The Winter issue of Tricycle magazine has just been posted online and one of the keynote articles is a fascinating and provocative one on what the author calls “neo-Early Buddhism.” Obviously the article is copyrighted so I can’t share more than a brief quotation from it here but I trust that many who post here have access to the magazine. It would be wonderful to hear your thoughts.

The author note is: “Bernat Font-Clos is a junior meditation teacher from Barcelona and a postgraduate researcher at the University of Bristol. His dissertation explores feeling tone in early Buddhist literature.”

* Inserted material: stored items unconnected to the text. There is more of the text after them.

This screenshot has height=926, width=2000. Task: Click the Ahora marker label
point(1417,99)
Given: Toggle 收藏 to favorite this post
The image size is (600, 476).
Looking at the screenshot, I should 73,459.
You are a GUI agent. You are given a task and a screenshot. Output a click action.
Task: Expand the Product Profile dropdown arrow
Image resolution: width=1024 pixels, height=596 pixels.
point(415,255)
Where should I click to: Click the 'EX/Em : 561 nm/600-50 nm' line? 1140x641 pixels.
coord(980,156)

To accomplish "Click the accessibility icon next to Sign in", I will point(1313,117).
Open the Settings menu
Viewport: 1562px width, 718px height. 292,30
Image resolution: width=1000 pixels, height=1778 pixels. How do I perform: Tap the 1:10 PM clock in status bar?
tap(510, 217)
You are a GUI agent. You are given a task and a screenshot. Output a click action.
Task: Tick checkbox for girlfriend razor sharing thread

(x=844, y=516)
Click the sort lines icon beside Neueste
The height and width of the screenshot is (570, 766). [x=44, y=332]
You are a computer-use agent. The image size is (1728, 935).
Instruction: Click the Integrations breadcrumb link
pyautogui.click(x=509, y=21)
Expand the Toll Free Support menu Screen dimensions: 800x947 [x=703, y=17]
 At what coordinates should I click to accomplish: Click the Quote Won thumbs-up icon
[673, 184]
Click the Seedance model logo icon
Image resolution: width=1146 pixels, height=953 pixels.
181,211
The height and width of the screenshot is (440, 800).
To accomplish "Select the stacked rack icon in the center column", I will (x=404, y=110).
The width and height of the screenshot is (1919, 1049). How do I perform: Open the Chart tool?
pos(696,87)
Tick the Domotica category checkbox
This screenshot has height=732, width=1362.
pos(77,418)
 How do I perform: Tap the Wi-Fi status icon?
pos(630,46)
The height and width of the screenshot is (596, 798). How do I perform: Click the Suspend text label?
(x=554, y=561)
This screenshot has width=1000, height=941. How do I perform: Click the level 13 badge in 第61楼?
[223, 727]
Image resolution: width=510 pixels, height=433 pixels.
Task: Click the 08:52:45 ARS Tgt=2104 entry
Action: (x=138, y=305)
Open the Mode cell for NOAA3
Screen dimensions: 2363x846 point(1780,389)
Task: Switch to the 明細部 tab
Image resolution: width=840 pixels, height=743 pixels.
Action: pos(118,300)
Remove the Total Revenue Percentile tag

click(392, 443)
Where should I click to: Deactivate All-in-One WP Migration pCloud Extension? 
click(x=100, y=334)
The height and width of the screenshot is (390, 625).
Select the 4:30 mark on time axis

And here’s the concluding paragraph of the article:

“The recent trend in dharma circles that we may call “neo-early Buddhism” differs in fundamental respects from the early Buddhist texts it claims as basis, and it should be more open about that. Chiefly, it is life- or world-affirming, which early Buddhism is not. I have argued that the doctrine that “everything conditioned and impermanent is dukkha,” one element of the rationale for wanting to leave the world, is a renunciant doctrine. Since in affirming life neo- early Buddhism affirms the impermanent and conditioned rather than attempting to get away from it, it is senseless for it to maintain that everything conditioned and impermanent is dukkha. I have suggested that this inconsistency stems from two things: from not instinctively regarding life as cyclical and from an emotional difficulty in disagreeing with the Buddha. The latter facilitates relating to those teachings that create cognitive dissonance in a way that is dishonest and unhelpful, planting the seeds of future confusion, stuckness, or even crises of faith, and that does not help to harmonize our values, our goals, and our means to reach them. I hope I am exaggerating.”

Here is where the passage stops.